To have countered Western United’s midblock, Sydney could have either moved to a 3-2 or 2-3 build-up structure.
The 2-3 build-up structure would provide a good counter to Western United’s press, and would likely be doable considering Grant and Caballo, the two fullbacks, are becoming increasingly prominent in wide areas.
The 2-3 would narrow the press from Western United, allowing direct, easy passes to find the two wingers to progress the ball forwards.
Joe Lolley especially is always a threat when picking up the ball deep with space to run, and is capable of playing first time passes onto the onrushing Yazbek to progress possession if Ben Garrucio was to move in tightly on him.
Alternatively, if Connor Pain goes to cover the pass to Lolley, the fullbacks can be found inside and can turn in the midfield line.
It also would also lead to increased ease to counterpress when losing the ball, due to the closer spacings of the players, which would also allow more direct combinations between players with an increased ball speed.
A 3-2 structure would result in similar circumstances, with one of Caballo or Grant instead in the defensive line.
It would be an alternative route to the 2-3, to keep safer possession rather than progress the ball forwards quickly.
On the occasions where Grant did invert, he often found himself with time and space in the line ahead to move the ball forwards, which is a demonstration of how this system could work.
Overall, Sydney’s build-up issue wasn’t due to the placement of the midfield, but rather the positions of the full-backs in the system.
And despite the issues with the build-up structure, multiple Sydney players still impressed.
Lolley’s eagerness to dribble forwards, combined with his fantastic shooting and passing techniques has been a key outlet and chance creator for Sydney, while the rotations between Mak, Caceres and Caballo have been at times a joy to watch.
Patrick Yazbek has also been performing excellently as an advanced eight, combining well with Lolley on the right.

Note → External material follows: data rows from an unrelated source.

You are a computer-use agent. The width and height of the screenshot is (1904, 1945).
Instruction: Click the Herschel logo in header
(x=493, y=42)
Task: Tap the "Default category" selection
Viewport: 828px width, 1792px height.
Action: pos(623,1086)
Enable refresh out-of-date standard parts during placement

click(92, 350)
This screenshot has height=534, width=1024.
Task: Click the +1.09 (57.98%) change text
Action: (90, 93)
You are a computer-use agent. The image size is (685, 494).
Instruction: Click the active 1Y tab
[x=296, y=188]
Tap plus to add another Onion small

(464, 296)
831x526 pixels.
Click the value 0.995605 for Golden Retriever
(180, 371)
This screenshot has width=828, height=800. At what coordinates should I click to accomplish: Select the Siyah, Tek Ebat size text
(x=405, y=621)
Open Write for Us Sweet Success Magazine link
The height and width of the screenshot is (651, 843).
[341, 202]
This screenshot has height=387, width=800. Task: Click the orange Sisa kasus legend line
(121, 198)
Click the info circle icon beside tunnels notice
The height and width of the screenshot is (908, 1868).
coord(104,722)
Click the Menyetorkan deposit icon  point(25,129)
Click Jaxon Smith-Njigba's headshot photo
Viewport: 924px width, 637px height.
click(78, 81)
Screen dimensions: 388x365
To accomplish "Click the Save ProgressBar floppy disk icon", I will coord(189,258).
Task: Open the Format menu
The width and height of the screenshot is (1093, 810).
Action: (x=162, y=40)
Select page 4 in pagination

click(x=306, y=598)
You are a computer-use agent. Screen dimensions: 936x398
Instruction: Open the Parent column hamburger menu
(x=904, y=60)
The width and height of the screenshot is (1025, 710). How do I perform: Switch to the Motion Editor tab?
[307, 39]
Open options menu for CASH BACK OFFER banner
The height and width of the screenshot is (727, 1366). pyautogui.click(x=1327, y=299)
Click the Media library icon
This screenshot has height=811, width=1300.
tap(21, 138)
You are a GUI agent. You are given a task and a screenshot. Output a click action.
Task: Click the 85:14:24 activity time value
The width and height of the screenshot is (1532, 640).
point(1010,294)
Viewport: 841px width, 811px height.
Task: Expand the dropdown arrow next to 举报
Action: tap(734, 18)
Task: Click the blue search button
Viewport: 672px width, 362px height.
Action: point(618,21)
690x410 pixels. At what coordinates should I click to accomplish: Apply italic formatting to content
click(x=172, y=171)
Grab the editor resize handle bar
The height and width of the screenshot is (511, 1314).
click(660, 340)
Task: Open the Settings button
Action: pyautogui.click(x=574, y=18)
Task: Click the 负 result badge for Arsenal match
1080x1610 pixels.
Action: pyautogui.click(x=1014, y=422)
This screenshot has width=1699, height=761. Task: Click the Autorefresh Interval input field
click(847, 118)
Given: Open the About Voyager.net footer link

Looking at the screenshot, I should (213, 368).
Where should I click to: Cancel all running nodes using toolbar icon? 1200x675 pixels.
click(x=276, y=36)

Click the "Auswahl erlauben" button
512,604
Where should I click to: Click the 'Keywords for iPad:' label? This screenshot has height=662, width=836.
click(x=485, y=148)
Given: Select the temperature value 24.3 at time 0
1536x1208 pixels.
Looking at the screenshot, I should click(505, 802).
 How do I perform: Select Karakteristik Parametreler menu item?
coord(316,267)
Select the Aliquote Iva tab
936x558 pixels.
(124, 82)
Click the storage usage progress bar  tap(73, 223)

On multiple occasions, Yazbek did well to get free of his marker and make a run to the byline, such as in this clip where he plays a one-two with Lolley.
He’s also able to turn quickly and fizz out passes to Lolley with his good technique, which aids Sydney in being able to get their English winger one on one in dangerous positions with the full-back.
The combination between Yazbek and Lolley was Sydney FC’s fifth most prominent forward passing combination, and was a crucial method of chance creation for the sky blues, with the midfielder finding Lolley for the third goal.
Yazbek and Lolley are two players who have been performing well within Sydney’s new system, which has had mixed results so far this campaign.
The final third play has been fluid and enjoyable to watch, with Lolley’s carrying and creativity and Mak’s decisiveness impressive but the build-up remains an issue.
While Caballo is a good deep-lying playmaker from left-back, his long passing ability is being overstretched from the left, which comes as a product of the longer passing distances in build-up not allowing Sydney to play flowing football, with Brattan suffering as a result.
A switch to accompany more inverted full-backs could lead to an improvement in all stages of build-up – in keeping the ball, progressing it in between the lines and out wide and counter-pressing after losing possession.